Сейчас, в последний час своего привычного существования, гнева уже не осталось — его место занял ужас. Ангел понимал, что Кроули сделал все, что в его силах, дабы заставить его отвлечься от неизбежного, и теперь Азирафель всем сердцем пожалел, что протрезвел. Он знал, что у Кроули в квартире море алкоголя, хватит на любое беспокойство — но почему-то ему показалось, что как ангелу, так и демону не подобает прибегать к таким средствам: должны же сверхъестественные существа сохранять твердость духа перед лицом судьбы?

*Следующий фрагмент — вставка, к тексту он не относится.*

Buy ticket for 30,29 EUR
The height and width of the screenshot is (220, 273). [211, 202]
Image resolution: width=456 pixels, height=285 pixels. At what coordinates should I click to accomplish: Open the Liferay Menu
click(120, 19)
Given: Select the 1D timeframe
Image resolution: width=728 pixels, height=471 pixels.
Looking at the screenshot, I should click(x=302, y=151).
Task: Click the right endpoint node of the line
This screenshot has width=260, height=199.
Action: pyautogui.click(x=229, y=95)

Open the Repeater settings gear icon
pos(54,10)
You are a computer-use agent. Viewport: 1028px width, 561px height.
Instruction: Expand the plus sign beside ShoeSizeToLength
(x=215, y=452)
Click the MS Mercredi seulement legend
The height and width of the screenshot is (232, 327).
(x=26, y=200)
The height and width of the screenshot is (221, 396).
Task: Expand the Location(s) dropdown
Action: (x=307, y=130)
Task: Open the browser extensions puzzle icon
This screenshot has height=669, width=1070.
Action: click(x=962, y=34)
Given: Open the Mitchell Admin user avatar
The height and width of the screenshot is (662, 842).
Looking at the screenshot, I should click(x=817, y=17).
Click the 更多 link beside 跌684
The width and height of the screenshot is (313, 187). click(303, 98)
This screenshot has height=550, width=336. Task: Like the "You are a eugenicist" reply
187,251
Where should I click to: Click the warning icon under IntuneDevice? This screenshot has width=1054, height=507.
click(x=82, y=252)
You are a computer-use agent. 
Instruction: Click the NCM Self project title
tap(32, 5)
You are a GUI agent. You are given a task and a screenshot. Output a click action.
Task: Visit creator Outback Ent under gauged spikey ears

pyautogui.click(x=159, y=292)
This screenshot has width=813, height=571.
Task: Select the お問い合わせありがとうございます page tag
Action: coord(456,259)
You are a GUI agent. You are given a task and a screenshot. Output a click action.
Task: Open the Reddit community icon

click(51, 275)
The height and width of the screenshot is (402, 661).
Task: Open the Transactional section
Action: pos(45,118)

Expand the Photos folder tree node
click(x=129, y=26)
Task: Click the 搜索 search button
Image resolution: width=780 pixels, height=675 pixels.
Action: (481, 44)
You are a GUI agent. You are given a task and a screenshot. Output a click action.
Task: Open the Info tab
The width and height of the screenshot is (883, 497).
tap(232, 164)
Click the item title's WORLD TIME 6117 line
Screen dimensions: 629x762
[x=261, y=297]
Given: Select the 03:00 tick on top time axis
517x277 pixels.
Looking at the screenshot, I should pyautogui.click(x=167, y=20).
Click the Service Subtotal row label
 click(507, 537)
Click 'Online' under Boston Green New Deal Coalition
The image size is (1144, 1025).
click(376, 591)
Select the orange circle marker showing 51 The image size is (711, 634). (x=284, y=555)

Поэтому он попытался взять себя в руки: что бы ни случилось, худшее произойдет уже скоро, и, если верить Кроули, продлится это недолго (хотя теперь он немного сомневался в его словах). Что же его ждет? Огонь? Кипящая сера? Фаст-фуд? «Звуки музыки» до скончания времен или пока его мозг не вытечет? Все это он сможет пережить — он гораздо сильнее, чем думает…
К тому же он вспомнил слова Кроули насчет того, что все в Аду их боятся и вязаться с ними не станут, так что в действительности не свою привычную жизнь или ее радости он боялся потерять.
Его мучали другие вопросы. Что он будет делать? Чем он станет? Сможет ли оставить прежнее имя? Разрешат ли ему так же носить светлую одежду? Появится ли у него такой же фамильяр, как мухи у Вельзевула и лягушка у Хастура? Он ничего не имеет против животных, но постоянно носить его с собой, будто аппендикс — такое было ему не по душе. И опять, Кроули в некотором роде был сам себе фамильяром — возможно, и Азирафелю выпадет обличье волка или кролика, которое он сможет скрывать по желанию.
Надо ли ему будет вести себя менее как английский денди и более как солист рок-группы? И если нет, то как же он сможет пробуждать в людях хоть мало-мальский страх или наводить на них кошмары? Хотя, если подумать — а точно ли ему это нужно?
Так, Азирафель неустанно ходил взад-вперед по комнате, временами заламывая руки от отчаяния, дыхание его стало резким и порывистым, от паники он едва не плакал.
— Эй, — раздалось из темноты.
Азирафель остановился и повернулся на звук. Из-за двери высовывалась голова, а янтарные глаза выжидающе моргали.
— Кроули… — вздохнул тот.
— Не мог заснуть, — объяснил демон, — вот и подумал, что, может, ты был бы не против поговорить. Или фильм посмотреть?
Азирафель мягко улыбнулся и подошел поближе.
— Спасибо, Кроули. Да, мне бы точно не помешала компания на время… перехода.
На лице Кроули расплылась робкая улыбка, и он прошел в спальню. И закрыл за собой дверь, к удивлению Азирафеля.
— Ты ведь не поверил? — казалось, Кроули не удивила догадка Азирафеля.
— Нет, — подтвердил тот, — но попытка была хороша.
— Ты как?
Первое, что пришло Азирафелю в голову, было: «Отлично! Как всегда! Супер-пупер! Тип-топ!» — и прочая маловразумительная чушь.